All the files were generated in an XML format, however I had neither experience in basic coding nor reading XML files. I had to figure out a way of showing whether the version of the software was correct. To me, the XML files were largely gibberish.
But, I was able to spot a pattern in the files that reminded me of my formal logic courses from undergrad. While I did poorly in the courses at the time, I did retain some of the strategies taught for understanding the structuring of the syntax of formal logic arguments, specifically how nested arguments worked and how assumptions were communicated. I started to see the same structure in the XML code, how sub- and sub-sub arguments were written to call different files into the program, and where those files were being drawn from.
And there it was. At the bottom of one of the debug files, was a list of the files being called on by the simulation. In the broken simulation, the file path to a certain sound that was meant to be played was empty, meaning that when the simulation was supposed to play and auditory cue, there was no file name to look for, and so the simulation moved on.
I compared this with the files we knew came from the working simulators and saw that this was the main difference, giving us the key for finding the bad data points and justifiably excluding them from the overall data set. By finding this, I saved an entire day’s worth of data files (a cost savings that includes the some-30 participant files, their remuneration, three research assistant wages, per diem costs, travel, and consumable materials on site).
I grant that computer programming is entirely built on the foundations of formal logic and mathematics, so it’s not that I was gaining a unique insight into the problem by bringing knowledge from one separate domain into another. However, this was one of the first times I encountered a problem where I lacked the traditional knowledge and skill to address it, so I came at the problem from another angle.

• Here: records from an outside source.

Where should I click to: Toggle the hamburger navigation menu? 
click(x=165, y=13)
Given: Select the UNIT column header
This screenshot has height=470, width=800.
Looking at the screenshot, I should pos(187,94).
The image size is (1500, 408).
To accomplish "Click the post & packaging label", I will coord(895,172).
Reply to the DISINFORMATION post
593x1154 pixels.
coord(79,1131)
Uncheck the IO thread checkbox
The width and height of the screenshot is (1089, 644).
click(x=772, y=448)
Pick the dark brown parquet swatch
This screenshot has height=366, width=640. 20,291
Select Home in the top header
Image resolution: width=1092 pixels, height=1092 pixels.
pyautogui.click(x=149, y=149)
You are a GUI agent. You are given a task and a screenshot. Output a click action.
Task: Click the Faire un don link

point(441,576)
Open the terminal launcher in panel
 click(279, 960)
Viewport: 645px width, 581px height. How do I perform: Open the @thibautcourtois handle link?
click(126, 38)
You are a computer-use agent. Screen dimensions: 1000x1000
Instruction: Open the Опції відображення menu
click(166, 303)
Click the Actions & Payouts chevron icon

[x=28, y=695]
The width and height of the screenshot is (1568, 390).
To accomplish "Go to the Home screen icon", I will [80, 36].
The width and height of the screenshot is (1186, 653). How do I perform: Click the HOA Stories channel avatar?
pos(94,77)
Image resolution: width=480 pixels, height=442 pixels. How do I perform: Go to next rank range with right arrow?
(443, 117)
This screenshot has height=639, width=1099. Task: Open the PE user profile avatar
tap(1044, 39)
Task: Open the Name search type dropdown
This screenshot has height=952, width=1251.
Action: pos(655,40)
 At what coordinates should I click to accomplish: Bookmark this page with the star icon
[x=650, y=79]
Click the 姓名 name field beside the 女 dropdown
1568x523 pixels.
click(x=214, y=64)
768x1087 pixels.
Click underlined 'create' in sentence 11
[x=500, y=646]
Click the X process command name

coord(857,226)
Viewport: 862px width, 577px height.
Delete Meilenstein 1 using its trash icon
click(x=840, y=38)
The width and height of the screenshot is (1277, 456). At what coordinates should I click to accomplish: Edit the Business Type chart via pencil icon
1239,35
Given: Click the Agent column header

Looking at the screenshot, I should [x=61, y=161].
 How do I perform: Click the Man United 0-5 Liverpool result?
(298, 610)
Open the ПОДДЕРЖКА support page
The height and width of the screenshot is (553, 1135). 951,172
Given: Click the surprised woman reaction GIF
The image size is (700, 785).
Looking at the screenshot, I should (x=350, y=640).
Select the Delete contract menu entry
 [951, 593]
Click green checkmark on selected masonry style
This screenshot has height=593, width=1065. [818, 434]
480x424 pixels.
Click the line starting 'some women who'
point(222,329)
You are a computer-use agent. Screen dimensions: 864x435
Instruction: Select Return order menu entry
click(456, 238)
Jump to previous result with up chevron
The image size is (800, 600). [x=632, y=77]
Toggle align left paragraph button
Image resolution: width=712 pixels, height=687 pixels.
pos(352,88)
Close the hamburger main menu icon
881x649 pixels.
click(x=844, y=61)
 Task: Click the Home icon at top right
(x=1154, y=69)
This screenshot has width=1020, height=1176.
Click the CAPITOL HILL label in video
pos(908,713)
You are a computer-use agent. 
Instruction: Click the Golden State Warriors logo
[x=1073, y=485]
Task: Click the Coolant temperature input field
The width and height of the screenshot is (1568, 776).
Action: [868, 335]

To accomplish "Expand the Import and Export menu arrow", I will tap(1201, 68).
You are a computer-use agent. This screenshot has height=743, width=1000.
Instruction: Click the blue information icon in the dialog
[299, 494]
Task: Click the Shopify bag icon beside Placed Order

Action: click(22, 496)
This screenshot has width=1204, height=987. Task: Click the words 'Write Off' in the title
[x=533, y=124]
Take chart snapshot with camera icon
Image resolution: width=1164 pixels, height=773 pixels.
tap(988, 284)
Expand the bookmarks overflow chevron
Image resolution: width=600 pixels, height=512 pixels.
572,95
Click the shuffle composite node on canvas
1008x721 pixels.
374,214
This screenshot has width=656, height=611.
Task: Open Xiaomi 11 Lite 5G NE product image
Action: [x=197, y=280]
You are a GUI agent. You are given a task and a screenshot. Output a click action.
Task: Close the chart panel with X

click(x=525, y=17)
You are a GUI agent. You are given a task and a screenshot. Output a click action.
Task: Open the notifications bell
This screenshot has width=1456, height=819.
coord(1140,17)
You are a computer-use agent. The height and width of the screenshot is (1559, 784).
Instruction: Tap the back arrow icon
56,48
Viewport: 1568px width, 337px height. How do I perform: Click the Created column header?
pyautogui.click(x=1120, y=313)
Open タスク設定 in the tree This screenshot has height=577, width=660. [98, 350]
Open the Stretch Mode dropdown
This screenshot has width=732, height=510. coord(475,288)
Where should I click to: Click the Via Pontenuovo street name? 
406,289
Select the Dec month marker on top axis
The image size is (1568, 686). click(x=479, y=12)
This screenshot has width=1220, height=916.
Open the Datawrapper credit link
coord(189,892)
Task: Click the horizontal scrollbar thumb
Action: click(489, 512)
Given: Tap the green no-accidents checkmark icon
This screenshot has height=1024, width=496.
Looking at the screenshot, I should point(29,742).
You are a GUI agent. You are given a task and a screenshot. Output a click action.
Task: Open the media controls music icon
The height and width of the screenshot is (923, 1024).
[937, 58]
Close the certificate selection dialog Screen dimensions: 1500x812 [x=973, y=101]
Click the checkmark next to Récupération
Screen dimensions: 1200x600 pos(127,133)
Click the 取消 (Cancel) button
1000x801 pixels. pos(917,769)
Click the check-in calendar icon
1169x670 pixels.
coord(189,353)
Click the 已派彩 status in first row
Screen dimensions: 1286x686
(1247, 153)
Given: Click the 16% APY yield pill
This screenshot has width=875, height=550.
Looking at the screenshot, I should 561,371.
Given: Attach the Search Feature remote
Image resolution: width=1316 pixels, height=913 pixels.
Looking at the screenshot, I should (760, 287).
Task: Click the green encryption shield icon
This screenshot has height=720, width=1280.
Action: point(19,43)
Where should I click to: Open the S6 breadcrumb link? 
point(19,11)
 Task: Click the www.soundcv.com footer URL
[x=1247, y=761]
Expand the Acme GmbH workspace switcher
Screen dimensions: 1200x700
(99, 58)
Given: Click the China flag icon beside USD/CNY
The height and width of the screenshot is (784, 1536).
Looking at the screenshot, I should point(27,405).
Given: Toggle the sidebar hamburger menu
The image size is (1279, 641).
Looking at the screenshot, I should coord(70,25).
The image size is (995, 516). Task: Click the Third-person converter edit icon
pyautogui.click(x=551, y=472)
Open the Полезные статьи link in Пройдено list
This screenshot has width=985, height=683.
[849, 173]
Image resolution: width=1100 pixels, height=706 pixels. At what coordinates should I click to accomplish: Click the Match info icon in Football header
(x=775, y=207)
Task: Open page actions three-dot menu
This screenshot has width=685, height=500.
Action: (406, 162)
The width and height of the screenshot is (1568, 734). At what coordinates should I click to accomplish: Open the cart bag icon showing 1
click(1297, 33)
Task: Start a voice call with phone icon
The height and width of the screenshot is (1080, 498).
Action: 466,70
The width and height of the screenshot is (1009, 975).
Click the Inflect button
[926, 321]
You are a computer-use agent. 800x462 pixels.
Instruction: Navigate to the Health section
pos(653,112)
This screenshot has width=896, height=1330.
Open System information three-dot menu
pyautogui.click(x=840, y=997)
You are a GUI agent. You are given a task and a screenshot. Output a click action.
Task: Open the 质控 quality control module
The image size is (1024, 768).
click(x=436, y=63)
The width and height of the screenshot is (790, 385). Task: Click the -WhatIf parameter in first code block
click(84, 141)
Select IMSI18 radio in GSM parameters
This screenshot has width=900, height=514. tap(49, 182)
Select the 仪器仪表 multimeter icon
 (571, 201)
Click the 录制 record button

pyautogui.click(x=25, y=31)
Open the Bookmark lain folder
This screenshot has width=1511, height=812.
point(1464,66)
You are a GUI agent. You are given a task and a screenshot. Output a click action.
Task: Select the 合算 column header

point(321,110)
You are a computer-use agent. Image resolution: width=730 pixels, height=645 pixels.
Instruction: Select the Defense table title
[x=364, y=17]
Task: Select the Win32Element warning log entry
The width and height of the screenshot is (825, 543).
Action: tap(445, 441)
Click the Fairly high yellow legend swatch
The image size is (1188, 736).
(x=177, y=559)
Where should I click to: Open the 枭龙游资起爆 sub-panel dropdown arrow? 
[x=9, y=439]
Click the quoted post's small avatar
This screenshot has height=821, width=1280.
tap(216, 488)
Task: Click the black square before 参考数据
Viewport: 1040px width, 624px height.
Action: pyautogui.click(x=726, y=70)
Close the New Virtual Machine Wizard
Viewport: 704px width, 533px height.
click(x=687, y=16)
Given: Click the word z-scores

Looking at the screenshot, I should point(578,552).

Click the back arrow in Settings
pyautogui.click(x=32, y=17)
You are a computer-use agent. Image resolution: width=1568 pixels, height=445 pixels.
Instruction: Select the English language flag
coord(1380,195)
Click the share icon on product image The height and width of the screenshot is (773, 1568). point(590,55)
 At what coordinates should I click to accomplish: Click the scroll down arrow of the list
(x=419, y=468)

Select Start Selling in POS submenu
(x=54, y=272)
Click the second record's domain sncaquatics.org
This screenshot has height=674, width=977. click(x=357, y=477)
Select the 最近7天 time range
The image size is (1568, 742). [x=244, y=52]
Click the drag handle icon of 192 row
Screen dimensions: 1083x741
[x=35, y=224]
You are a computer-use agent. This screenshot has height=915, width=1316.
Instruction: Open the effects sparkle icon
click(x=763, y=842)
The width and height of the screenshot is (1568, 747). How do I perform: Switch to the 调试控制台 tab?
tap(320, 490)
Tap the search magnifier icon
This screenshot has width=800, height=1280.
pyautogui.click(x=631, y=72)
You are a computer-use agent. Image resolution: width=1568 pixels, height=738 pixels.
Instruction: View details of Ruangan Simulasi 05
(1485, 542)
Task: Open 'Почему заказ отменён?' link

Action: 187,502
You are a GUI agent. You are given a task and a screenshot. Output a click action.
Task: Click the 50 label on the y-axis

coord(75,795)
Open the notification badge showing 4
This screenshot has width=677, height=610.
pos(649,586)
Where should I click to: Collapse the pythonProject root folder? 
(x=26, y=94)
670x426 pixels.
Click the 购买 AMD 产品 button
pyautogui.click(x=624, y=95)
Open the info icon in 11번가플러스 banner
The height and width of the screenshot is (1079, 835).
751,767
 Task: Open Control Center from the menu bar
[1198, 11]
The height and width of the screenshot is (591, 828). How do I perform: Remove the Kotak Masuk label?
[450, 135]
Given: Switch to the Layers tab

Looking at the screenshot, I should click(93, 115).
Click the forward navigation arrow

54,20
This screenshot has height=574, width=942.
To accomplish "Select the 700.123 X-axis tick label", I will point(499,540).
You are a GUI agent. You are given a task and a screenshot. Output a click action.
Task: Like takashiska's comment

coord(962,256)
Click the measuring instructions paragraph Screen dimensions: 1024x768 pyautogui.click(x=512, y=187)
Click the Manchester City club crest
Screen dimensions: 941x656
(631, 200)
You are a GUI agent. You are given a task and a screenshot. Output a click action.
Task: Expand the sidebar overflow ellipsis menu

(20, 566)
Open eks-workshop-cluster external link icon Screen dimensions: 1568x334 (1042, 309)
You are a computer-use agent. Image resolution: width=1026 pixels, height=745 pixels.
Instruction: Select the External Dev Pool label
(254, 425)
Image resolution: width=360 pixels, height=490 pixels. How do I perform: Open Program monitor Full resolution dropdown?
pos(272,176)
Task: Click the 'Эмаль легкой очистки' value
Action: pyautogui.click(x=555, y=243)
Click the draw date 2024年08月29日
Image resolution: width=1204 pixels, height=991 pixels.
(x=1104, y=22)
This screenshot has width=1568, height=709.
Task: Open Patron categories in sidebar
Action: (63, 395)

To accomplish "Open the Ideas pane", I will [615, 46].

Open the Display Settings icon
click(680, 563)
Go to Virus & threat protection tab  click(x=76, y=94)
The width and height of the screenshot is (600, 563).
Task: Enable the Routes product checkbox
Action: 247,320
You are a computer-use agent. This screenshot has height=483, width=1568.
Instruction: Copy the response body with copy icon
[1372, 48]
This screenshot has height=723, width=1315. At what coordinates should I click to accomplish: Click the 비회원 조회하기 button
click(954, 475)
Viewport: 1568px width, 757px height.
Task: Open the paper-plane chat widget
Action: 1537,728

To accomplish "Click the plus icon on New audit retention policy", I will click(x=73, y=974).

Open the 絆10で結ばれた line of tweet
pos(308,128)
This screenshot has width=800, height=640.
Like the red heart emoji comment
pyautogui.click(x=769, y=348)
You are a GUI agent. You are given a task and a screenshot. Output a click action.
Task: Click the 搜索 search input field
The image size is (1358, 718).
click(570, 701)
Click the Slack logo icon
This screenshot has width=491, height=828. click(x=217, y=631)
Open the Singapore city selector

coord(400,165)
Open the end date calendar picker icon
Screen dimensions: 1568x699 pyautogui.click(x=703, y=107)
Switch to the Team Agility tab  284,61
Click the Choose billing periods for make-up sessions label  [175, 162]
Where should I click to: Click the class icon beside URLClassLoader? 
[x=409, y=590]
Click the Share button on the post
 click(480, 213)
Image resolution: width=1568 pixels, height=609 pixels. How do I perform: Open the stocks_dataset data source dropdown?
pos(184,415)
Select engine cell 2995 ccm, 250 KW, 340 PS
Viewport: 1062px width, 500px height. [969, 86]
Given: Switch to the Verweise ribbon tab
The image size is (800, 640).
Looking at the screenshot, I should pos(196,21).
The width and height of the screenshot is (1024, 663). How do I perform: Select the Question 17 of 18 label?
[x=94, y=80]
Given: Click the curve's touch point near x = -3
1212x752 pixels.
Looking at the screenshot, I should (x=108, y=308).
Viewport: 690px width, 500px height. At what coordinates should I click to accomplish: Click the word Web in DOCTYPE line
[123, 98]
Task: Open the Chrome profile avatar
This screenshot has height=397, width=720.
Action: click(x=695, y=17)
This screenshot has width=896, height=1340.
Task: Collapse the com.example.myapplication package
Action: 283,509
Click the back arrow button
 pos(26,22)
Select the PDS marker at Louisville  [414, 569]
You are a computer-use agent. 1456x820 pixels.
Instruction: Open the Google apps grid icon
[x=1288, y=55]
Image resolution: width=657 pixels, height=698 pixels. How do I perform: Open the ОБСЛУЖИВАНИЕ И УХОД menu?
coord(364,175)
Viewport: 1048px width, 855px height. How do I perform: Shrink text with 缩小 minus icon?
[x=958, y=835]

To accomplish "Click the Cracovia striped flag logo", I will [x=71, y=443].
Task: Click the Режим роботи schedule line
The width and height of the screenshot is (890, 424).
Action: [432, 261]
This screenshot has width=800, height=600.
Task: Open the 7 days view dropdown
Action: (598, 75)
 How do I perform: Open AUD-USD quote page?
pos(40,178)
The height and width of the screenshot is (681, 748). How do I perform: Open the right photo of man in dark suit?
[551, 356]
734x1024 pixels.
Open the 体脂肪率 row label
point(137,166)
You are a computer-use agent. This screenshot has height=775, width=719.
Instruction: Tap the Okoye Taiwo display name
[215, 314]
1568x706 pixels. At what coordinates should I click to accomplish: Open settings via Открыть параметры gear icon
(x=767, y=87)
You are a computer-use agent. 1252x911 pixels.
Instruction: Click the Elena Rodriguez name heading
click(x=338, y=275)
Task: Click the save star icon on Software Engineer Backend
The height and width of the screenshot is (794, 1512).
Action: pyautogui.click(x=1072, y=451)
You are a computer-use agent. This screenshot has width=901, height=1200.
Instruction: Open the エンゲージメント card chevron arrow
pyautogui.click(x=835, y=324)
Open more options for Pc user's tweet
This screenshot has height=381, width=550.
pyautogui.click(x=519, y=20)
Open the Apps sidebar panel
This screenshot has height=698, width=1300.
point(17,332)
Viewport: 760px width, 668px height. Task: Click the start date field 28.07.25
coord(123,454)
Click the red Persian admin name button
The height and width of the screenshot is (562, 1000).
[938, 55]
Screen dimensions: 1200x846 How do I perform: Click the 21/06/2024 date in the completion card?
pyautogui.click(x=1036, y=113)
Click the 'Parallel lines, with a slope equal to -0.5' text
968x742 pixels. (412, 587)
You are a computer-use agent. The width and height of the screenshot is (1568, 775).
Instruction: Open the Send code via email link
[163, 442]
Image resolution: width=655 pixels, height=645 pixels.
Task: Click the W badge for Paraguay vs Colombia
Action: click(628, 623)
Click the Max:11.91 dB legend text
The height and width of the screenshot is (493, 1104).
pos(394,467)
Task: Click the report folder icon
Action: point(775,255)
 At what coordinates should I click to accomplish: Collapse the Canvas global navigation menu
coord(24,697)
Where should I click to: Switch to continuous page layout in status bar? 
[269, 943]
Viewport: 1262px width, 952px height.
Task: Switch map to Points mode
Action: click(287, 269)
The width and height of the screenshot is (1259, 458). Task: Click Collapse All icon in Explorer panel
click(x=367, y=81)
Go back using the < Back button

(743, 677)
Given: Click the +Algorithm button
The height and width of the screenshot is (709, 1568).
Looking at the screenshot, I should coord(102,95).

It was a case where I gained confidence in myself to be resourceful and tap into previous learning to address new/novel problems.
As I noted above, being trained in academic philosophy has pushed me in this direction of career development. On a superficial level, relying on cross-domain knowledge is a career survival strategy because philosophy doesn’t always teach you skills that are easily applicable to the working world. I have sadly, never once, had to use my understanding of Plato’s arguments in my workplace. But on a deeper level, I think training in philosophy naturally pushes you into this kind of problem-solving. Most of my experiences in philosophy involves approaching a thought experiment or line of thinking, considering what it’s trying to tell us, then testing those arguments against counter-factuals and alternative arguments or explanations. To do this well, you have to reduce a problem down into its constitutive parts to tease out relevant intuitions, then test them out, often by porting those intuitions from one context into another to see if they still hold as both valid and sound.
It’s not all that dissimilar to the processes used by engineers or designers to gather data and accurately define the problem they are intending to design for. Whereas the engineer will apply the tools they’ve been taught fairly linearly to create a design for the problem, my strategy is to adopt cross-domain knowledge to make connections where they might previously had not been apparent. The results can often be solved quicker or more efficiently if I had the relevant domain knowledge (e.g. an understanding of coding), however when I lack the specific experience to address the problem, as a generalist thinker I have to rely on analogical thinking and a wider exposure to ideas to suss out those connections. What I lack in a direct approach, I make up for in novelty and creative/divergent thinking, which has the benefit of sometimes opening up new opportunities to explore.